En esta visita, recorrieron la Colonia Agroecológica 20 de Abril, localizada en Jáuregui (Luján), y quintas productivas en El Pato (Berazategui) y Colonia Urquiza (La Plata), en medio del mar de plásticos, invernaderos y agrotóxicos, del modelo convencional, que inundan el periurbano platense. Si en la colonia 20 de abril el acceso a la tierra posibilitaba una vivencia de la agroecología colectiva, en las quintas de La Plata, la falta de posesión redundó en la discusión sobre la deuda histórica que nuestros países del Sur global tienen en cuanto a su redistribución de la tierra.
"Me parecía muy raro que no tuvieran árboles frutales en La Plata, incluso en la favela logramos tenerlos, hasta que nos comentaron que no tener la tierra implica no poder plantar cultivos más añosos porque siempre existe la posibilidad de tener que irte, al no ser tuya”, comentó Ana, en las compartidas con referentas de la agroecología de la Unión de Trabajadores de la Tierra (UTT). En ese marco, compartieron un taller para promotoras de Alimentación, Salud, Género y Agroecología de la UTT, con las que recuperaron la importancia de los procesos organizacionales y la participación de las mujeres en lugares de lideranza.
Ana y Vera recorrieron también las favelas argentinas, las villas que se levantan en la interfaz olvidada de la ciudad, donde el hambre asoma pero también la organización.

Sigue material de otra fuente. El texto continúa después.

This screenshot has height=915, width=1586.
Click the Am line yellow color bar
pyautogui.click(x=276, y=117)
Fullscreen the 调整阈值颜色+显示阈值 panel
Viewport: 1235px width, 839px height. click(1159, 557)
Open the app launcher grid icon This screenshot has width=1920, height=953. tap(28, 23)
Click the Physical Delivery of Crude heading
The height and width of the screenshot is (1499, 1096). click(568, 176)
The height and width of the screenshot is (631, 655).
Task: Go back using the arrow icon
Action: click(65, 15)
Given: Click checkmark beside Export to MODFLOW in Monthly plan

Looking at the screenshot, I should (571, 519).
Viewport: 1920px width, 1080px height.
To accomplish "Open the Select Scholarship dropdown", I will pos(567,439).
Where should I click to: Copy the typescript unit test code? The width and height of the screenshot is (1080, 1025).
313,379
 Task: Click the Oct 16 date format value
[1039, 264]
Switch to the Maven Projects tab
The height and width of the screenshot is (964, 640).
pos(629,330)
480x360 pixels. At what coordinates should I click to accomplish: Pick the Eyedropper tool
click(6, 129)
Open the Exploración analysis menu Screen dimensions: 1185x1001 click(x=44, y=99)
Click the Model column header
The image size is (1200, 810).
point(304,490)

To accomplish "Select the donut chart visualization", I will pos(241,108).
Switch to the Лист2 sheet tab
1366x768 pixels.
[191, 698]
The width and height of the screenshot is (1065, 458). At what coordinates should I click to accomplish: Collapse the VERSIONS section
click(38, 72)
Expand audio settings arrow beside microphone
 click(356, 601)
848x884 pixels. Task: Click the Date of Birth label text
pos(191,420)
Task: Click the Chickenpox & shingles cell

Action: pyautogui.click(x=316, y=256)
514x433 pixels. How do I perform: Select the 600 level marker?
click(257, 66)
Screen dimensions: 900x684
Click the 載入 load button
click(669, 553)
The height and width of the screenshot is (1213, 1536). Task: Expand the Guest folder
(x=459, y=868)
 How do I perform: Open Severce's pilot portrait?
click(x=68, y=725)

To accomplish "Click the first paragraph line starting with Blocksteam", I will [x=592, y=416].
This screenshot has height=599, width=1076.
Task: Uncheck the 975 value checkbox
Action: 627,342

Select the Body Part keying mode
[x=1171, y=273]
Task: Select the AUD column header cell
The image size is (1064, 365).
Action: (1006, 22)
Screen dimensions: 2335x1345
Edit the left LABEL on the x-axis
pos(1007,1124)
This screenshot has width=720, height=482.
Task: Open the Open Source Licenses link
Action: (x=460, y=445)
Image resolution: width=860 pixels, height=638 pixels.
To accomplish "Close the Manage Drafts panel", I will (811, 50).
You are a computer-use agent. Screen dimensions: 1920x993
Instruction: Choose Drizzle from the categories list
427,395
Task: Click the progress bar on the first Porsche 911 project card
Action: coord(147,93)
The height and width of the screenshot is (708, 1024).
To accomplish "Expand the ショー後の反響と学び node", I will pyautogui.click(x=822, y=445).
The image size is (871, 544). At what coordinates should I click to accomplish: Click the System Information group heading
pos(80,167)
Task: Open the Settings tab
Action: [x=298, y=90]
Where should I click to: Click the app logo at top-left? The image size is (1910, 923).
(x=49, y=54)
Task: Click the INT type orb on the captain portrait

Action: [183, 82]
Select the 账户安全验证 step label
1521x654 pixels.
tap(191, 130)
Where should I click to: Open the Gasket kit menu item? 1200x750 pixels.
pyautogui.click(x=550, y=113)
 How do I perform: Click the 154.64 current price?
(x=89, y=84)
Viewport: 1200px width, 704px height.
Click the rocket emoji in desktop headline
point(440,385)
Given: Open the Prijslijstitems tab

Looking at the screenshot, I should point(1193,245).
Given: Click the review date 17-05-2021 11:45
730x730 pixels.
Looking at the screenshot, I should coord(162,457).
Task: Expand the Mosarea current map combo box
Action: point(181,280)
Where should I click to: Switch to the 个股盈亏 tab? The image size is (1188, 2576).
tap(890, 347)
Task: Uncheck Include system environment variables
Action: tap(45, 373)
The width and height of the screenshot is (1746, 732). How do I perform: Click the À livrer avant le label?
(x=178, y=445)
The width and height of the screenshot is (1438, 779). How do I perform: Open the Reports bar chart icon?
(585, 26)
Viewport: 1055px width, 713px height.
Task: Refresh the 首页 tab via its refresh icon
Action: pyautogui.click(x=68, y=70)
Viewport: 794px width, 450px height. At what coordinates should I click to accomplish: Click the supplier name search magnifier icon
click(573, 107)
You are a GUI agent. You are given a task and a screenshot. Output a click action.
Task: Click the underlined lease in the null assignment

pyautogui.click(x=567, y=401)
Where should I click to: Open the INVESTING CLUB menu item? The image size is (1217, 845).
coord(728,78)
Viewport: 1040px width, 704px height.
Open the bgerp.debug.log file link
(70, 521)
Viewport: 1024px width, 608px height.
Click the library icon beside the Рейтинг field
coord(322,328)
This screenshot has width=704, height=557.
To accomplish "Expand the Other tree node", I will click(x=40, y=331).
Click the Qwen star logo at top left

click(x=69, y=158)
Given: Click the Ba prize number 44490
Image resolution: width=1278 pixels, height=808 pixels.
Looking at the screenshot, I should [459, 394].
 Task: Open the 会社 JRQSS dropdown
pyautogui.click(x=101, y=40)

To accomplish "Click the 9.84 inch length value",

La experiencia de La Poderosa hizo recordar a Ana su Sierra de la Misericordia y las estrategias para llenar los platos en Río de Janeiro. “En Argentina y en Brasil, de formas distintas pero muy iguales, las mujeres alimentamos al pueblo”, contaba entre lágrimas de emoción por los angostos pasillos de la Villa 31-Padre Carlos Mugica, recorriendo comedores y centros de día para mujeres.
Su recorrido tuvo una última parada de cierre en la Huerta Urbana de Agroecología Popular “La Margarita”, que se ubica en la Facultad de Medicina de la Universidad de Buenos Aires. Allí Ana, Vera y las mujeres del PACS realizaron un conversatorio abierto llamado “Diálogos por la Soberanía Alimentaria desde el Sur Global”, donde se compartieron las estrategias colectivas para organizar la producción de alimentos que ellas construyeron "ante un gobierno que buscó que el hambre sea un proyecto de desorganización y control”, dijo la militante de Río de Janeiro sobre los años del gobierno de Bolsonaro. Concurrieron a la jornada otros campesinos brasileros que residen actualmente en Argentina y que están organizados en el Movimiento de los Trabajadores sin Tierra (MST), quienes hoy viven otro proceso de ultraderecha en suelo argentino, mientras estudian medicina en la universidad pública.
La agroecología en la boca de los pueblos
¿Que traen estas historias que parecen narrar la vida en la ultraderecha en pasado, cuando en Argentina debemos pensarla en presente? Geografías distintas, pero procesos políticos y alimentarios cercanos, lejos de ser anécdotas sueltas entre la mata atlántica carioca y el nordeste brasilero, apuntan una clave que debe sernos pista, pero también deseo, la praxis comprometida con que el alimento esté en la boca del pueblo.
El último Congreso Brasileño de Agroecología, realizado en noviembre del año pasado en Río de Janeiro, se tituló “La agroecología en la boca del pueblo”, guiño a las miradas institucionales que han colmado el vasto campo de la discusión sobre la agroecología, marcando la urgencia de fortalecer el sistema popular de producción y abastecimiento de alimentos.
“Há uma música do povo”, decía Fernando Pessoa, y puede ayudar a pensar estos relatos como una melodía colectiva que nos acompaña. Cuando en nuestra Patria Grande y baja, más allá o más acá, la ultraderecha parece querer correr la discusión por los alimentos apuntando la vida como una mera subsistencia, compartir las historias de nuestros hermanos brasileros, se confirma entre alivio y guía, como suspiro de esperanza.